Aviation Priority | Aviation will be an “early part” of the Brexit negotiations and European airlines’ demand for Heathrow is a strong negotiating card, Transport Secretary Chris Grayling said on Wednesday.
Misleading Forecasts | JD Wetherspoon Plc Chairman Tim Martin said business groups warning of a Brexit-induced spike in costs are spreading misinformation, arguing that food prices will actually fall after the U.K. leaves the European Union. In the latest of a series of quarterly commentaries on Brexit, the pub boss said the Confederation of British Industry and the British Retail Consortium are “trying to fool the public” and “bringing business into disrepute” by warning of a rise in food prices.

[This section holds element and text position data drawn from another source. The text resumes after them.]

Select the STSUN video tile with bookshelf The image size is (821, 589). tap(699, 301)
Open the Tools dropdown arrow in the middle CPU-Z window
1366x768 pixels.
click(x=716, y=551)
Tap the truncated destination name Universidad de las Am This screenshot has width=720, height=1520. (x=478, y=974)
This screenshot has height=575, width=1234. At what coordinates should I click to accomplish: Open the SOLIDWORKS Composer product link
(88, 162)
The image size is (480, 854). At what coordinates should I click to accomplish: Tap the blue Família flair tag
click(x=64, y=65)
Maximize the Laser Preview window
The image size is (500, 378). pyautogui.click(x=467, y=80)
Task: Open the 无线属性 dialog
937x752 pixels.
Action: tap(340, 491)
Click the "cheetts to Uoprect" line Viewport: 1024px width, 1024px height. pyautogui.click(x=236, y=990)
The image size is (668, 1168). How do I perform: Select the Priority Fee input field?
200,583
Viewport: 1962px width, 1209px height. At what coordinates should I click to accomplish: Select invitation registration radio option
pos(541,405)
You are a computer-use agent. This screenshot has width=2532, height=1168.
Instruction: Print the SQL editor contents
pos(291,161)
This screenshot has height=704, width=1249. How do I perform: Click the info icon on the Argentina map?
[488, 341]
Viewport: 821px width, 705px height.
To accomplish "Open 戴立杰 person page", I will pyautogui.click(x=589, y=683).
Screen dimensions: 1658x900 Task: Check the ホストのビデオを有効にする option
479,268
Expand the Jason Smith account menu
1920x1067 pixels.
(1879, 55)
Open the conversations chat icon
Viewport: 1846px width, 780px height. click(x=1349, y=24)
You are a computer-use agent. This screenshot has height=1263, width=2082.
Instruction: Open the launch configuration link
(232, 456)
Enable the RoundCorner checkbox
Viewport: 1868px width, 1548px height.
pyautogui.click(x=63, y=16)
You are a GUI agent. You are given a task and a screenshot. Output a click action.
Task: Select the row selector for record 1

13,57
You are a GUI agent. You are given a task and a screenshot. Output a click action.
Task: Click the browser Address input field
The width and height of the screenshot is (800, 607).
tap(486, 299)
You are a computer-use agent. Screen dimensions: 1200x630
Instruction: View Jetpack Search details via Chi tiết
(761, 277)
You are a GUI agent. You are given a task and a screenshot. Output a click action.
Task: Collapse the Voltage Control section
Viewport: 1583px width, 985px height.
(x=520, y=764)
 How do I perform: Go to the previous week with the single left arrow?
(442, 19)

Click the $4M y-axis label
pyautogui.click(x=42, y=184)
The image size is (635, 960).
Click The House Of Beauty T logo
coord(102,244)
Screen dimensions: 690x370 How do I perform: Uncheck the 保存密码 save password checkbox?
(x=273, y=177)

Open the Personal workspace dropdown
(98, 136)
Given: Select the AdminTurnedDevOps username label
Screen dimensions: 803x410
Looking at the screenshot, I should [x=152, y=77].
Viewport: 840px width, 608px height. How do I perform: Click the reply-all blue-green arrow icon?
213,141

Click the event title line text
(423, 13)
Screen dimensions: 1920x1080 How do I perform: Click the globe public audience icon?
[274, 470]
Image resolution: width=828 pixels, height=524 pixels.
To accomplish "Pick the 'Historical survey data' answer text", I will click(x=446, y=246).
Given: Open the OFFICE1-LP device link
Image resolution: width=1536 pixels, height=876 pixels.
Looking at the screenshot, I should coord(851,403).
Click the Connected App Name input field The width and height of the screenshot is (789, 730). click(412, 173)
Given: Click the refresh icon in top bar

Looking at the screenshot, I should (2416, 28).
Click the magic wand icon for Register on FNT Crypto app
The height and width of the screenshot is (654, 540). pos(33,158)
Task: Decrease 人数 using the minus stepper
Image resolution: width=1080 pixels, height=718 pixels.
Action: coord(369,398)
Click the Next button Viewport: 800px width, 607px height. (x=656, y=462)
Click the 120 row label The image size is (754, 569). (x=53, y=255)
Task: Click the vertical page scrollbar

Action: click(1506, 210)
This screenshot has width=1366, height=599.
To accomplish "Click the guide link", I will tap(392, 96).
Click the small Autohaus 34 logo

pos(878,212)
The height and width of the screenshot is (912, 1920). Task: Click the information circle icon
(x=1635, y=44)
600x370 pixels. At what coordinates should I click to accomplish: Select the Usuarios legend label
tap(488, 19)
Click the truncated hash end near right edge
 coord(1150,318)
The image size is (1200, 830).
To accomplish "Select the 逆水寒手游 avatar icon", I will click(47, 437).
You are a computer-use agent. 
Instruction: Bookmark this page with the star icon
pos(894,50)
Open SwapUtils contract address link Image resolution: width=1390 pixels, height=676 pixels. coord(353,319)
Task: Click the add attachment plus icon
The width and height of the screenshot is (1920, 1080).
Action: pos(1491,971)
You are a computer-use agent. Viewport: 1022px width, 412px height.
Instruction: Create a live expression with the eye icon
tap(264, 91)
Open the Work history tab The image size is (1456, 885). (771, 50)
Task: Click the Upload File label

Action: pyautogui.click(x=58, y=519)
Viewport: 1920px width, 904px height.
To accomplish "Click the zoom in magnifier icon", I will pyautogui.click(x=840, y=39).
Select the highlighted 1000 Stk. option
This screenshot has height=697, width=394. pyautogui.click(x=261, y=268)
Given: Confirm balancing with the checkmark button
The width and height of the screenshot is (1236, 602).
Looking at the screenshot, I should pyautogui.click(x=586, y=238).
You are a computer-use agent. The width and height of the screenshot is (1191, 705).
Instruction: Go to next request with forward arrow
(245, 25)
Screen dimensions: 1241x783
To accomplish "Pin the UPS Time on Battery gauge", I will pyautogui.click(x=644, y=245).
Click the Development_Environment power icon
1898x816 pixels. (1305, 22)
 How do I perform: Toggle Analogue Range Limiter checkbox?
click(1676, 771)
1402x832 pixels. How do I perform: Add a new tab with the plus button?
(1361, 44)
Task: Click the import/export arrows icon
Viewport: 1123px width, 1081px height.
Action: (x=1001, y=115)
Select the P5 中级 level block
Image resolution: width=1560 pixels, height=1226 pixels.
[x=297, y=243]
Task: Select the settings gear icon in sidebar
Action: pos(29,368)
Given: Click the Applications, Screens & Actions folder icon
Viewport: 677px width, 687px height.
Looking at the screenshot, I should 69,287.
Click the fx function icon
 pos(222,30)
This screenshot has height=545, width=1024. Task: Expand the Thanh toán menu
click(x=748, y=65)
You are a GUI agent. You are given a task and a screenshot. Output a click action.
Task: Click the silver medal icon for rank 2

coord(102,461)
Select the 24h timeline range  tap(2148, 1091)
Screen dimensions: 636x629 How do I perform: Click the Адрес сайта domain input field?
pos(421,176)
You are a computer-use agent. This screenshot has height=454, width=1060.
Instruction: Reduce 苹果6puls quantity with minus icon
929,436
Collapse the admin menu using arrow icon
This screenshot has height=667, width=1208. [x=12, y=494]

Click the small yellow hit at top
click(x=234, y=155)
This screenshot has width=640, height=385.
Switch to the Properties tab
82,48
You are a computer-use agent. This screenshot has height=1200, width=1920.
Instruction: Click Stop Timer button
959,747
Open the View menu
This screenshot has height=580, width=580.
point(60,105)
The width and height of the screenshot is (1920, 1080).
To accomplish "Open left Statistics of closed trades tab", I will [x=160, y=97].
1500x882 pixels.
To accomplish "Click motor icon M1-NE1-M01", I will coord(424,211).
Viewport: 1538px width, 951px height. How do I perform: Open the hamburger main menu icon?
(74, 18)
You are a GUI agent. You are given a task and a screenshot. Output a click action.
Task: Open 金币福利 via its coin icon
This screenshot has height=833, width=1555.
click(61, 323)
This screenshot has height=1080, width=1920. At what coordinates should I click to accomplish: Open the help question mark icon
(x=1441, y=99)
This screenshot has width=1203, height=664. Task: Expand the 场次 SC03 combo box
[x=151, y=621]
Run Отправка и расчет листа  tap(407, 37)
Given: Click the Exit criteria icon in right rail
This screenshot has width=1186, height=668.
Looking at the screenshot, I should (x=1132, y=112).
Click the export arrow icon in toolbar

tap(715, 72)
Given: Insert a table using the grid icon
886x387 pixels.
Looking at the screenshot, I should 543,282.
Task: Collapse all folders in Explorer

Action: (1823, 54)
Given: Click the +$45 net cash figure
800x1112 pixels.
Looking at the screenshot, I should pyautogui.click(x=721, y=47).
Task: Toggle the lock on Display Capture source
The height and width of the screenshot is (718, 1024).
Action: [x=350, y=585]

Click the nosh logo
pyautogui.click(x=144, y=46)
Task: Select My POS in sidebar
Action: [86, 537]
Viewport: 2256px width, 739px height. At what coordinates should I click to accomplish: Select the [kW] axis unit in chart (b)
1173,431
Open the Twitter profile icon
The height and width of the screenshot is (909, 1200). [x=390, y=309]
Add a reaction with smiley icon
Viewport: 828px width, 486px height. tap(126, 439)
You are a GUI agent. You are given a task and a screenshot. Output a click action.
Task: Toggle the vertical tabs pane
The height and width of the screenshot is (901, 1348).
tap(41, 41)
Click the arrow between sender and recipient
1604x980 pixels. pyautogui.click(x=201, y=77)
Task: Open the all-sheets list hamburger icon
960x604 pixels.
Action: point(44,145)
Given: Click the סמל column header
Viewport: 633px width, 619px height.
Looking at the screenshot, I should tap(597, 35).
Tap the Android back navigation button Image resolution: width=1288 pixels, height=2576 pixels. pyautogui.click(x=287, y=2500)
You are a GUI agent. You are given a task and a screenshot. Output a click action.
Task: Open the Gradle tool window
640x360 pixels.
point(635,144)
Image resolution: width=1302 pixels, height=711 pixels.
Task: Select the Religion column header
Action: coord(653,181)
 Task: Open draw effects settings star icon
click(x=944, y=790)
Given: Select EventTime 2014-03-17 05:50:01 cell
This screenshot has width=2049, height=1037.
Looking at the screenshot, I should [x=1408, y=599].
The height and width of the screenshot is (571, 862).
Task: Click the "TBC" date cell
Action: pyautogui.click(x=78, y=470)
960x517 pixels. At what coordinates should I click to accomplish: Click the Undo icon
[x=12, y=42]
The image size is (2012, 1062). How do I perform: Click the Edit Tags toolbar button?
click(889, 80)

Dimon Warning | JPMorgan CEO Jamie Dimon told the BBC the bank could cut its 16,000-strong U.K. workforce by more than a quarter if rules diverge from the EU’s after Brexit. The bank had revised down its initial predictions of job moves, as it realized it wouldn't have to move many people on day one after the divorce. But the number could go up again if “we can’t find reciprocal recognition of rules,” the BBC quoted him as saying.
On the Markets | The pound rallied the most since April as hopes for a soft Brexit and stronger-than-forecast labor-market data bolstered the currency against a weaker dollar, Charlotte Ryan writes. The pound traded at $1.4278 early on Thursday.
Davis’s two-hour grilling by Parliament’s Brexit committee was more colorful than usual. Northern Irish member of parliament Sammy Wilson accused the Irish government of having a “hissy fit;” a lawmaker described the EU’s budgeting processes as “French accounting,” and Davis decided the best way to deal with Rees-Mogg was to laugh at him.